Challenge:
Please quote the stretch from "The Arctic is warming roughly twice as fast as much" through "in the Arctic." in the beaver transcript below, word for word.

Excerpt:
Begin
Beavers Move Into the Arctic

Air Date: Week of

Beavers are moving north at an impressive rate, changing the Arctic landscape with their expansive impoundments. (Photo: Mark Guiliucci, Flickr, CC BY-NC 2.0)

The Arctic is warming roughly twice as fast as much of the globe and some species are already moving toward the poles in search of new habitat. And as beavers move north into the Arctic these big rodents known as “ecosystem engineers” are bringing big changes to the landscape. Ben Goldfarb is the author of Eager: the Surprising, Secret Life of Beavers and Why They Matter and joins Living on Earth’s Jenni Doering to discuss the concerns and benefits of beavers in the Arctic.


CURWOOD: The Arctic is warming roughly twice as fast as the much of the globe, and some species are already moving toward the poles in search of new habitat. Moose, salmon, wolves, and grizzly bears are among the charismatic species on the move in the North, as well as a large, big-toothed rodent. As nature’s “ecosystem engineers” beavers are bringing big changes to the Arctic landscape. Ben Goldfarb is an environmental journalist and author of the book Eager: The Surprising, Secret Life of Beavers and Why They Matter. He joined Living on Earth’s Jenni Doering.

DOERING: So what are the facts here? What do we know are the extents to which Beavers are moving North? And why?
End
Collected material:
Begin
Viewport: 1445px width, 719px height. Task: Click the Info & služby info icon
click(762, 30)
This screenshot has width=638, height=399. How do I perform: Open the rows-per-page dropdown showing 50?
End
Full solution:
The Arctic is warming roughly twice as fast as much of the globe and some species are already moving toward the poles in search of new habitat. And as beavers move north into the Arctic these big rodents known as “ecosystem engineers” are bringing big changes to the landscape. Ben Goldfarb is the author of Eager: the Surprising, Secret Life of Beavers and Why They Matter and joins Living on Earth’s Jenni Doering to discuss the concerns and benefits of beavers in the Arctic.